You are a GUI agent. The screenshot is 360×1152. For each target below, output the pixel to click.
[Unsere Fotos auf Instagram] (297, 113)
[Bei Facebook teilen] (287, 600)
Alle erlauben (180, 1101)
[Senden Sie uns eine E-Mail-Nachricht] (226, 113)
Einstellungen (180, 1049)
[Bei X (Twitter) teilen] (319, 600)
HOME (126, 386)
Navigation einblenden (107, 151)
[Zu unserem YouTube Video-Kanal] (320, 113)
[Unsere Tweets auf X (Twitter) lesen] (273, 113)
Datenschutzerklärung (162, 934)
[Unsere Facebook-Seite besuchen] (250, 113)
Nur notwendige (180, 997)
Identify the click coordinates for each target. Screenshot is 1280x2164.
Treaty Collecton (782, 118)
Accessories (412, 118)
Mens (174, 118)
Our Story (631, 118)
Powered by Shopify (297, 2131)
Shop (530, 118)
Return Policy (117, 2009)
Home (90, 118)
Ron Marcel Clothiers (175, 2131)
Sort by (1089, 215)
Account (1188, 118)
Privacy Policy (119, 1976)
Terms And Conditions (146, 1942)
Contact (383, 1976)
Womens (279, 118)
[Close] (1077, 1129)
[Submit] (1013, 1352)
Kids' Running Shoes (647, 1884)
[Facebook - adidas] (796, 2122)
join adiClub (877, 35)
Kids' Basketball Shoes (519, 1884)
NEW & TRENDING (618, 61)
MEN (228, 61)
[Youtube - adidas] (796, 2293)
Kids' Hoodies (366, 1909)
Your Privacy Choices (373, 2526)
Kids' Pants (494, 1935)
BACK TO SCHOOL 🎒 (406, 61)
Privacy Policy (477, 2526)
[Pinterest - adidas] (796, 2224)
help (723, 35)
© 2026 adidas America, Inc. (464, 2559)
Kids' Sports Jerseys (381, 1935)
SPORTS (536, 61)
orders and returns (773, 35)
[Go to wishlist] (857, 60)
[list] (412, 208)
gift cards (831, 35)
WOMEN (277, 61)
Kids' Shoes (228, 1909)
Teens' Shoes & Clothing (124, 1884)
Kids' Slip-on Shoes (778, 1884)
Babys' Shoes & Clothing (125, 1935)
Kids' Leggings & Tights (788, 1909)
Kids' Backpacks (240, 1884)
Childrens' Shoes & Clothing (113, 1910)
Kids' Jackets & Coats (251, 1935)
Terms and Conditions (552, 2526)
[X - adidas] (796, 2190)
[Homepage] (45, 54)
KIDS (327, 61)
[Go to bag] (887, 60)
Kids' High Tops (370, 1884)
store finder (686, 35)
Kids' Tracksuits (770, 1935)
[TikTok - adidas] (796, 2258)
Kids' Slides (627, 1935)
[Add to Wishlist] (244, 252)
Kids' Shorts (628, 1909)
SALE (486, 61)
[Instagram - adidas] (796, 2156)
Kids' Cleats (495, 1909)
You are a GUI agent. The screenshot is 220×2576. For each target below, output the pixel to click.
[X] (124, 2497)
****************************************
• [What is being asked]:
Rewrite all of the material above, changing every "Privacy Policy" to "Privacy Notice" and leaving everything else unchanged.

• [Task result]:
You are a GUI agent. The screenshot is 360×1152. For each target below, output the pixel to click.
[Unsere Fotos auf Instagram] (297, 113)
[Bei Facebook teilen] (287, 600)
Alle erlauben (180, 1101)
[Senden Sie uns eine E-Mail-Nachricht] (226, 113)
Einstellungen (180, 1049)
[Bei X (Twitter) teilen] (319, 600)
HOME (126, 386)
Navigation einblenden (107, 151)
[Zu unserem YouTube Video-Kanal] (320, 113)
[Unsere Tweets auf X (Twitter) lesen] (273, 113)
Datenschutzerklärung (162, 934)
[Unsere Facebook-Seite besuchen] (250, 113)
Nur notwendige (180, 997)
Identify the click coordinates for each target. Screenshot is 1280x2164.
Treaty Collecton (782, 118)
Accessories (412, 118)
Mens (174, 118)
Our Story (631, 118)
Powered by Shopify (297, 2131)
Shop (530, 118)
Return Policy (117, 2009)
Home (90, 118)
Ron Marcel Clothiers (175, 2131)
Sort by (1089, 215)
Account (1188, 118)
Privacy Notice (119, 1976)
Terms And Conditions (146, 1942)
Contact (383, 1976)
Womens (279, 118)
[Close] (1077, 1129)
[Submit] (1013, 1352)
Kids' Running Shoes (647, 1884)
[Facebook - adidas] (796, 2122)
join adiClub (877, 35)
Kids' Basketball Shoes (519, 1884)
NEW & TRENDING (618, 61)
MEN (228, 61)
[Youtube - adidas] (796, 2293)
Kids' Hoodies (366, 1909)
Your Privacy Choices (373, 2526)
Kids' Pants (494, 1935)
BACK TO SCHOOL 🎒 (406, 61)
Privacy Notice (477, 2526)
[Pinterest - adidas] (796, 2224)
help (723, 35)
© 2026 adidas America, Inc. (464, 2559)
Kids' Sports Jerseys (381, 1935)
SPORTS (536, 61)
orders and returns (773, 35)
[Go to wishlist] (857, 60)
[list] (412, 208)
gift cards (831, 35)
WOMEN (277, 61)
Kids' Shoes (228, 1909)
Teens' Shoes & Clothing (124, 1884)
Kids' Slip-on Shoes (778, 1884)
Babys' Shoes & Clothing (125, 1935)
Kids' Leggings & Tights (788, 1909)
Kids' Backpacks (240, 1884)
Childrens' Shoes & Clothing (113, 1910)
Kids' Jackets & Coats (251, 1935)
Terms and Conditions (552, 2526)
[X - adidas] (796, 2190)
[Homepage] (45, 54)
KIDS (327, 61)
[Go to bag] (887, 60)
Kids' High Tops (370, 1884)
store finder (686, 35)
Kids' Tracksuits (770, 1935)
[TikTok - adidas] (796, 2258)
Kids' Slides (627, 1935)
[Add to Wishlist] (244, 252)
Kids' Shorts (628, 1909)
SALE (486, 61)
[Instagram - adidas] (796, 2156)
Kids' Cleats (495, 1909)
You are a GUI agent. The screenshot is 220×2576. For each target below, output the pixel to click.
[X] (124, 2497)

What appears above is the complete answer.